::: DATA SUPPLIED

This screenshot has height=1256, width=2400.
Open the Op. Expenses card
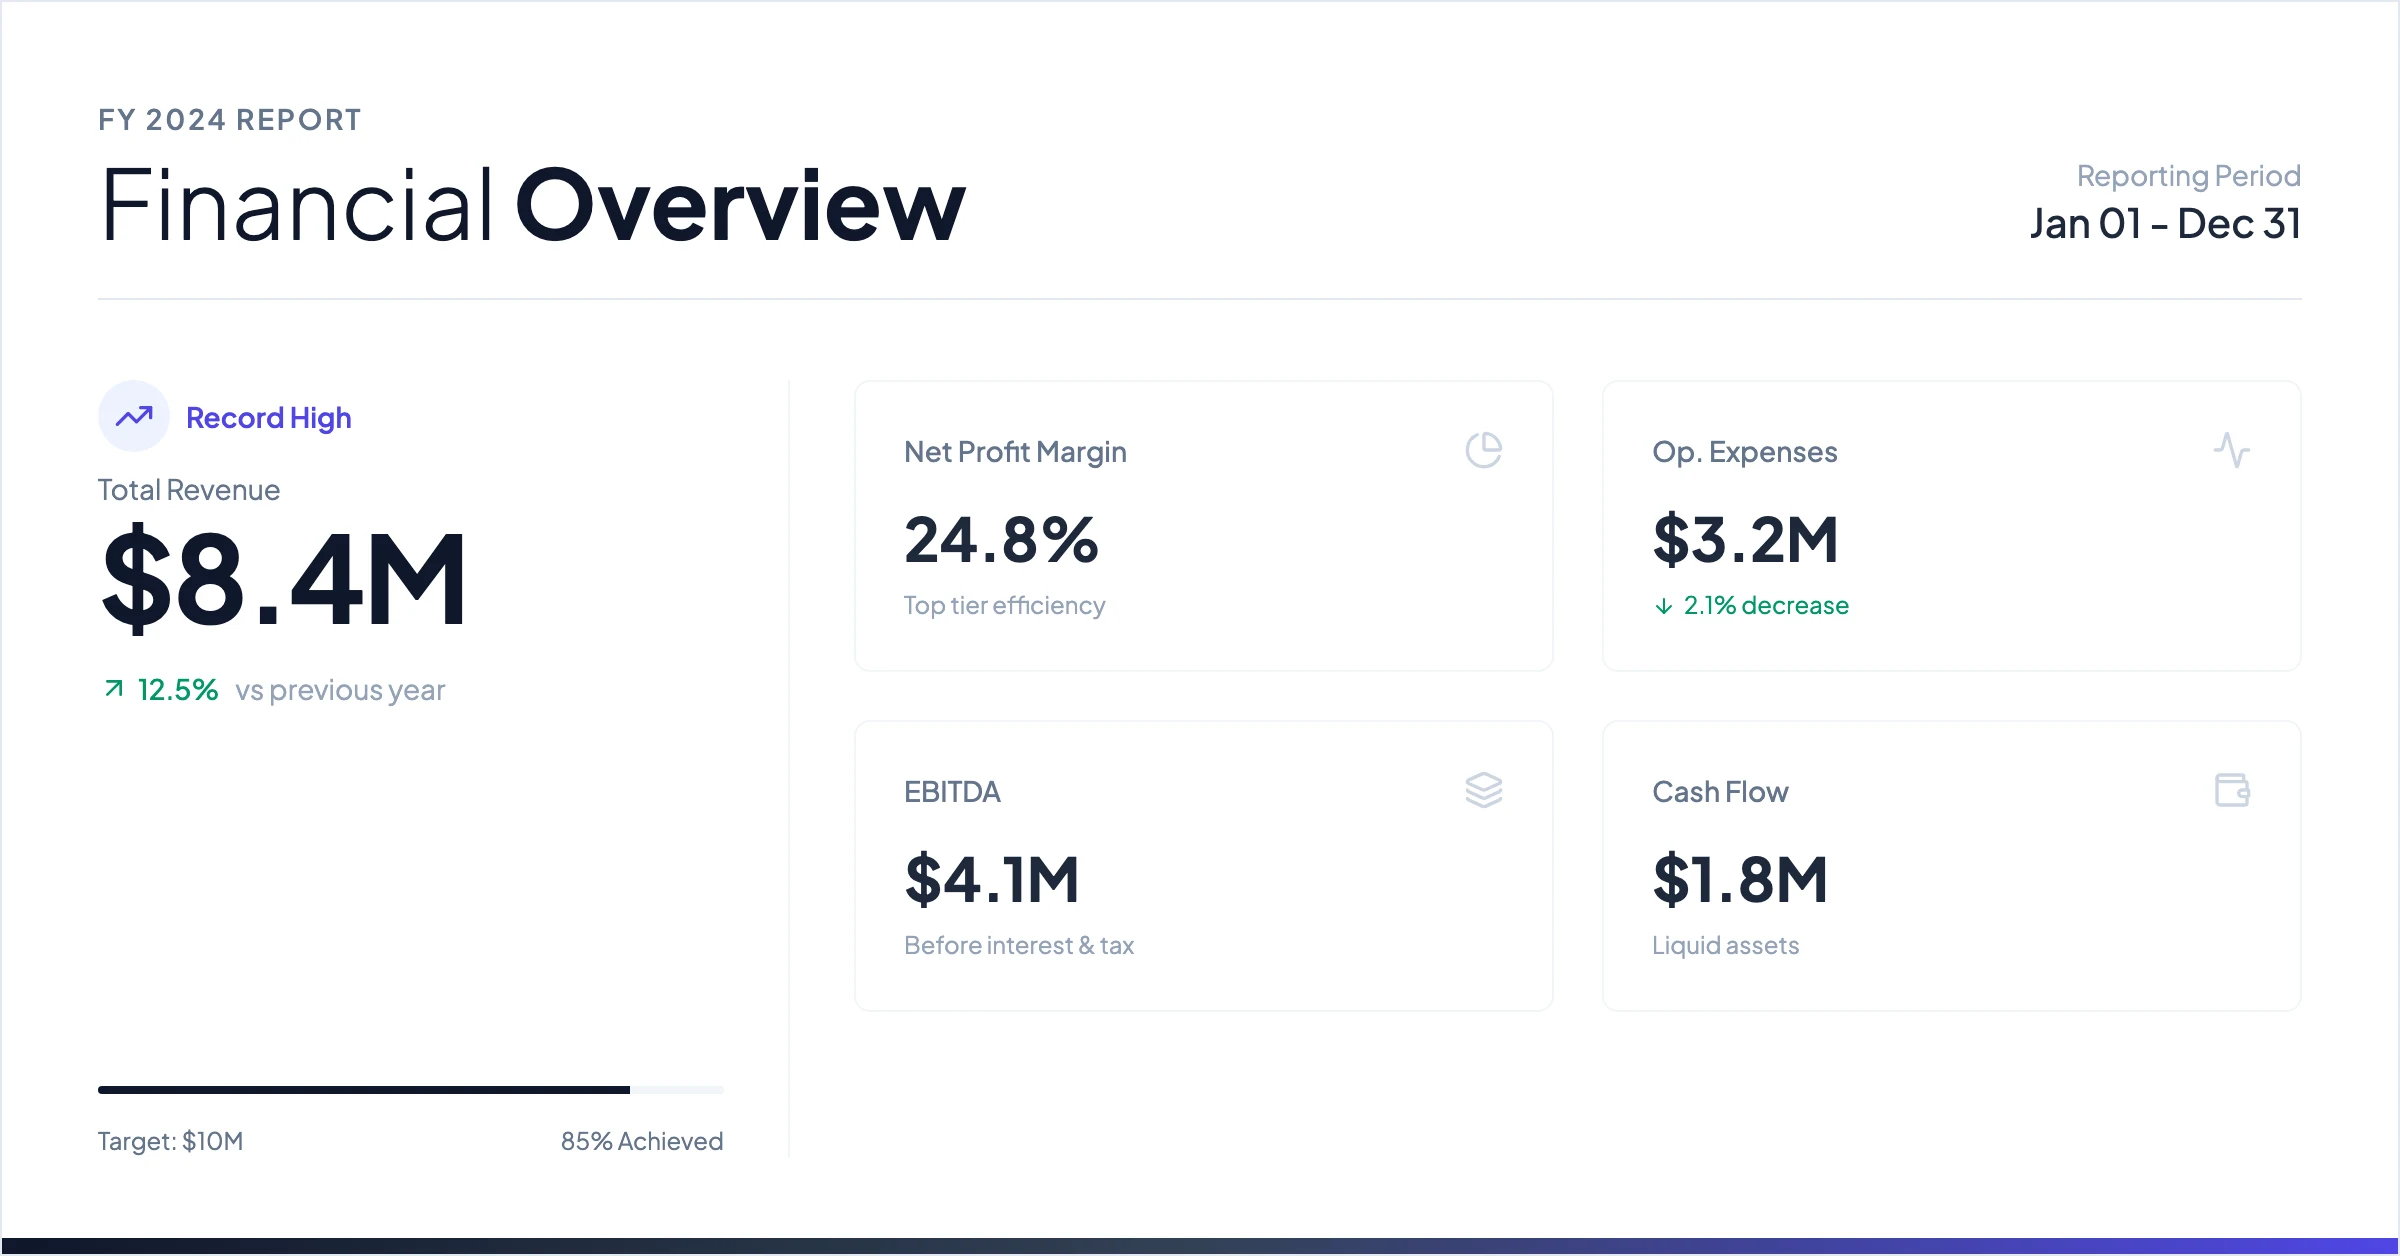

::::::
::: DATA SUPPLIED

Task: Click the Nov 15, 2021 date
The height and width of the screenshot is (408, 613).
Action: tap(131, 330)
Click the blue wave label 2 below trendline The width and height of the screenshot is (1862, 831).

::::::

## TO DO
Across the whole listing above, determine how many lines hold the word "Click". Only that number is wanted.

## ANSWER BOX
2